::: Document passage
Reference: https://ordent.us/llms-api.txt
Auth: send header Authorization: Bearer ordt_your_token_here
Only act when I ask; confirm before deleting anything.
The agent reads the reference, learns the endpoints, and authenticates every request with your token.
ChatGPT & custom GPTs
A ChatGPT custom GPT can't run curl — it calls Ordentus through a GPT Action, which needs a machine-readable schema, not prose. Setup takes about two minutes:
- Add the Action. In the GPT editor → Configure → Actions → Create new action, choose Import from URL and paste ordent.us/ordentus-openapi.yaml (or paste that schema in directly).
- Authenticate. Set Authentication → API Key, Auth Type Bearer, and paste your
ordt_token. ChatGPT then sendsAuthorization: Bearer …on every request. - Test. Ask the GPT "check my Ordentus connection" — it calls
whoami(/api/auth/me) and should return your account. Then try "what's on my calendar this week?" or "add a focus block tomorrow at 9am."
The core schema above covers calendar, tasks, feeds and reminders — enough for most people. ChatGPT caps each Action at 30 operations, so the rest are split out: add ordentus-openapi-extras.yaml for share links, settings and hidden events, and — only if your token has the health permission — ordentus-openapi-health.yaml for sleep, bedtime and workouts. Same token, extra Actions.
Giving a custom GPT only this page or a token in its prompt isn't enough — the OpenAPI schema is what makes the endpoints callable. And keep the token in the Authentication panel, never in the URL — query-string keys leak into server logs and history.
Base URL & a sanity check
Everything lives under one origin:
https://ordent.us
Every request carries the token in an Authorization header. Confirm the token works before wiring up anything else:
curl -H "Authorization: Bearer $ORDENTUS_TOKEN" \
https://ordent.us/api/auth/me
A 200 OK with your user record means you're connected. A 401 means the token is missing or wrong.
::::::
::: Entries provided
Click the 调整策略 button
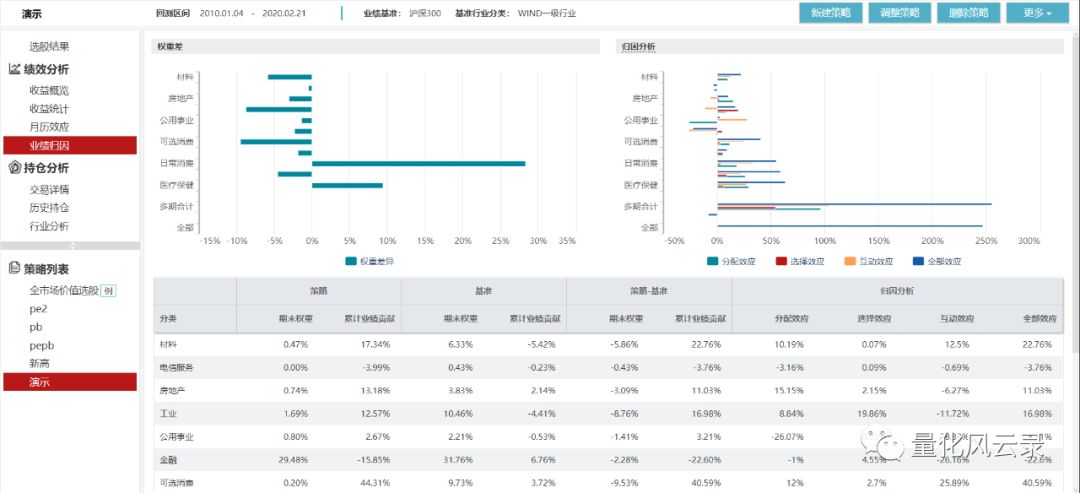 click(900, 13)
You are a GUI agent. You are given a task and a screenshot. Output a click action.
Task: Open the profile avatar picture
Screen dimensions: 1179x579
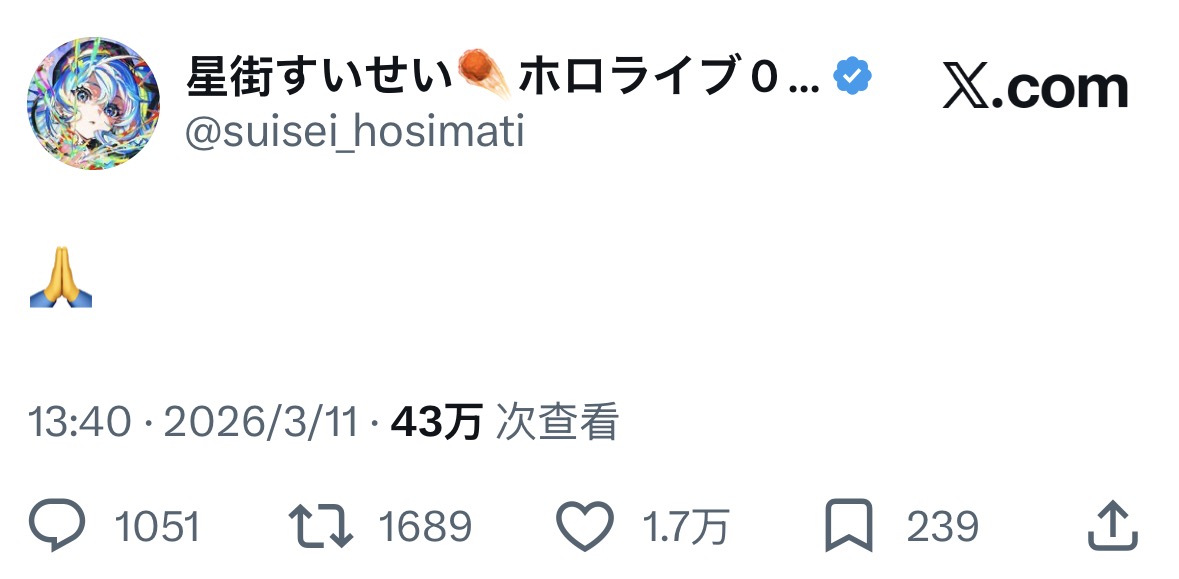click(x=93, y=103)
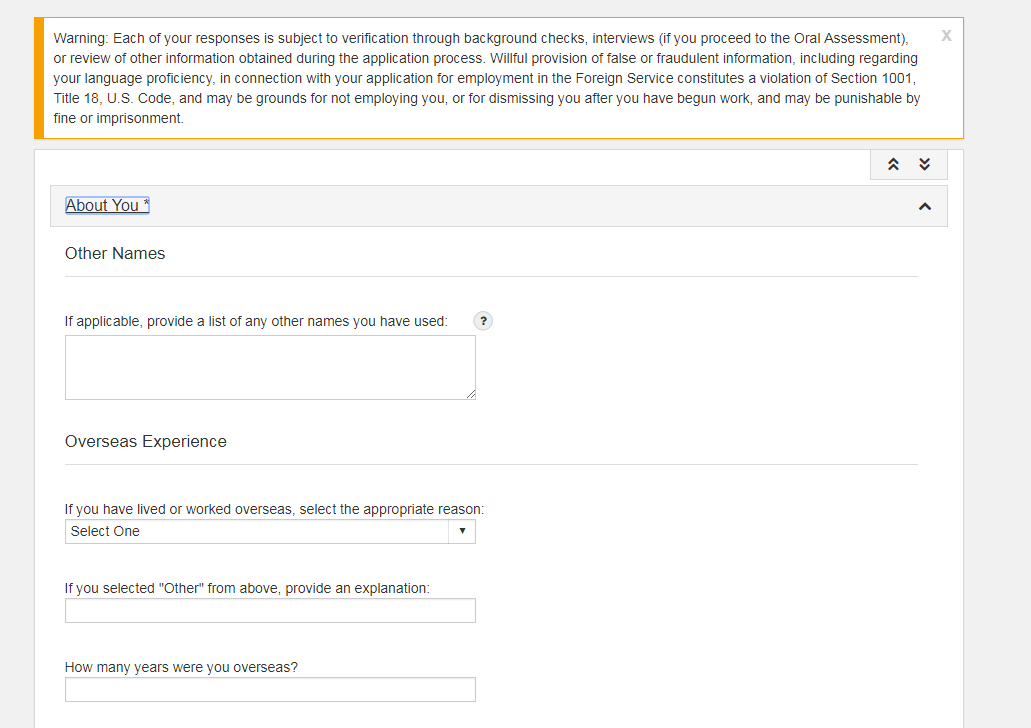
Task: Collapse the About You section chevron
Action: [925, 206]
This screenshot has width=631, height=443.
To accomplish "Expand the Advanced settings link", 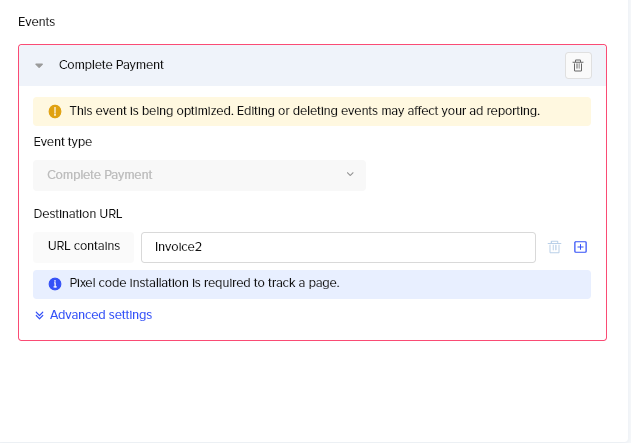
::::::
■ **Exercise set**:
A. From the Ordentus API setup guide, restate word for word the passage starting with "Reference: https://ordent.us/llms-api.txt" and going on through "schema in directly).".
B. Resume the Ordentus API setup guide after its final sentence.

■ **Numbered responses**:
A.
Reference: https://ordent.us/llms-api.txt
Auth: send header Authorization: Bearer ordt_your_token_here
Only act when I ask; confirm before deleting anything.
The agent reads the reference, learns the endpoints, and authenticates every request with your token.
ChatGPT & custom GPTs
A ChatGPT custom GPT can't run curl — it calls Ordentus through a GPT Action, which needs a machine-readable schema, not prose. Setup takes about two minutes:
- Add the Action. In the GPT editor → Configure → Actions → Create new action, choose Import from URL and paste ordent.us/ordentus-openapi.yaml (or paste that schema in directly).

B.
What your agent can reach
The endpoints an agent uses most. The full list is in /llms-api.txt.
| Method | Path | Purpose |
|---|---|---|
| GET | /api/auth/me | Who the token belongs to. |
| GET | /api/events | List events — params start, end, feed_id. |
| POST | /api/events | Create an event. |
| PATCH | /api/events/{id} | Update an event. |
| GET | /api/feeds | List your calendar subscriptions. |
| GET/PUT | /api/store/{kind} | Todos, goals, projects, objectives. |
| POST | /api/store/{kind}/items | Add one task/goal — title in the body, plus bucket for todos. |
| GET | /api/reminders | List and create reminders. |
Datetimes are ISO 8601, e.g. 2026-06-01T09:00:00+10:00. All-day events use a plain date, 2026-06-01.
Worked examples
Read today's events
TODAY=$(date -u +%Y-%m-%dT00:00:00Z)
TOMORROW=$(date -u -v+1d +%Y-%m-%dT00:00:00Z) # Linux: -d '+1 day'
curl -s -H "Authorization: Bearer $ORDENTUS_TOKEN" \
"https://ordent.us/api/events?start=$TODAY&end=$TOMORROW" | jq '.[].summary'
Add a 30-minute focus block
curl -s -X POST -H "Authorization: Bearer $ORDENTUS_TOKEN" \
-H "Content-Type: application/json" \
https://ordent.us/api/events \
-d '{
"summary": "Deep work",
"dtstart": "2026-06-01T09:00:00+10:00",
"dtend": "2026-06-01T09:30:00+10:00",
"all_day": false
}'
Because the personal store is the same data the dashboard reads, anything your agent writes shows up on your page the next time you open it.
Security & good manners
- Treat tokens like passwords. Never commit them or log them in plain text — use environment variables or a secrets manager.
- Use the narrowest scope you need. A summarising agent should ask for
readonly. - Revocation is immediate. Revoke any token from Account Settings; once revoked it returns
401on every request. - Every action is logged for you. Each API-token request is recorded under Account Settings → API Access → Agent activity — "Created an event", "Added a task" — so you can see exactly what an agent did.
- Don't poll. Your data changes infrequently — fetch on your action, not on a tight loop.
Reference & limits
The canonical, always-current machine reference is ordent.us/llms-api.txt — endpoint shapes may evolve between releases, and that file is updated each release.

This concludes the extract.